Each year at this time, Earth passes through the trail of comet Swift-Tuttle, which orbits our sun. While the comet itself is currently at the far edge of the solar system, the wake of debris from it stretches millions of miles. As we pass through that field, the typically tiny bits of dust and ice ignite as they strike the planet’s atmosphere, with the largest streaking across our skies as so-called shooting stars.
The Perseids were once commonly called the Tears of St. Lawrence, in honor of the Christian martyr Laurentius, put to death by the Romans in 258ad. Strapped to an iron stove to be burned alive, during which he exclaimed, “I am already roasted on one side and, if thou wouldst have me well cooked, it is time to turn me on the other.”
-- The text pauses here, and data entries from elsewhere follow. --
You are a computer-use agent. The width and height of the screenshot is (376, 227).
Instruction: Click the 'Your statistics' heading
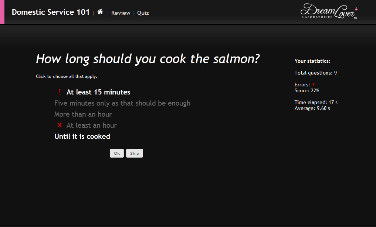[x=312, y=61]
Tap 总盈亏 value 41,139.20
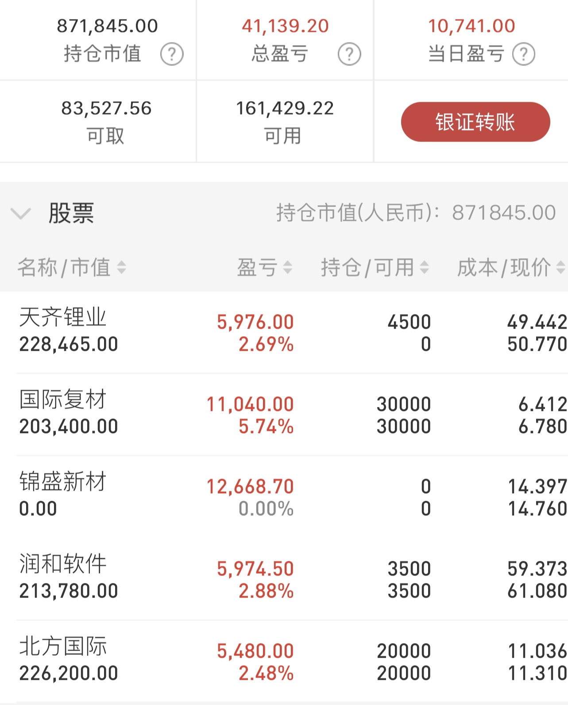The image size is (568, 705). coord(285,26)
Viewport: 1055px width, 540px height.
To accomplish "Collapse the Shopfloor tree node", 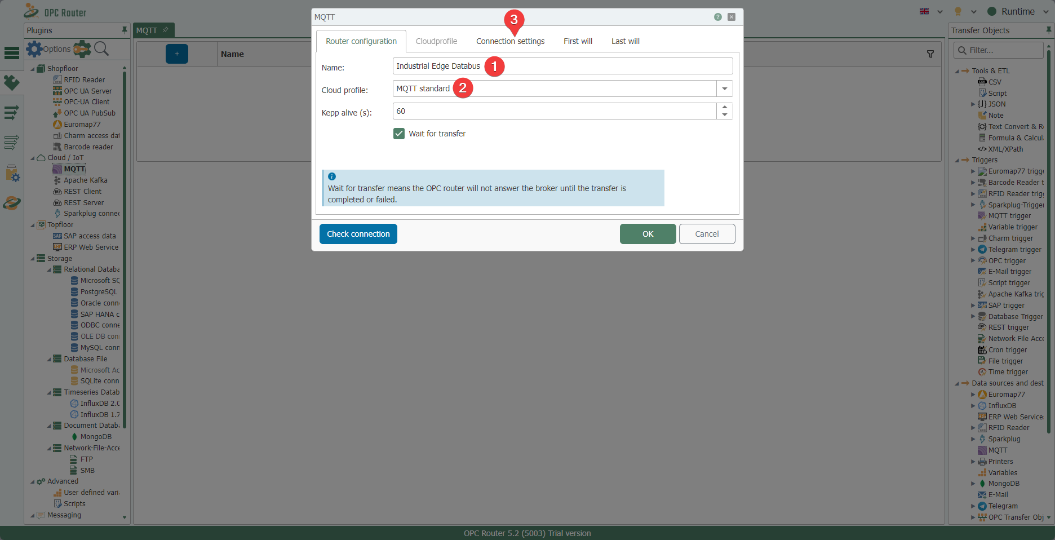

As the sun sets this week around 8pm, Saturn appears in the southwest, with icy-glowing Spica a dozen degrees to the south. By 10:30, both have sunk beneath the horizon.
Shortly after Saturn sets in the west, Jupiter rises in the east. At magnitude –2.5, the gaseous giant is the brightest object in the heavens. As dawn approaches, it is high in the southeast.
Mars rises after 2am, perched midway between the horns of Taurus the Bull to the south and the twins Castor and Pollux to the north.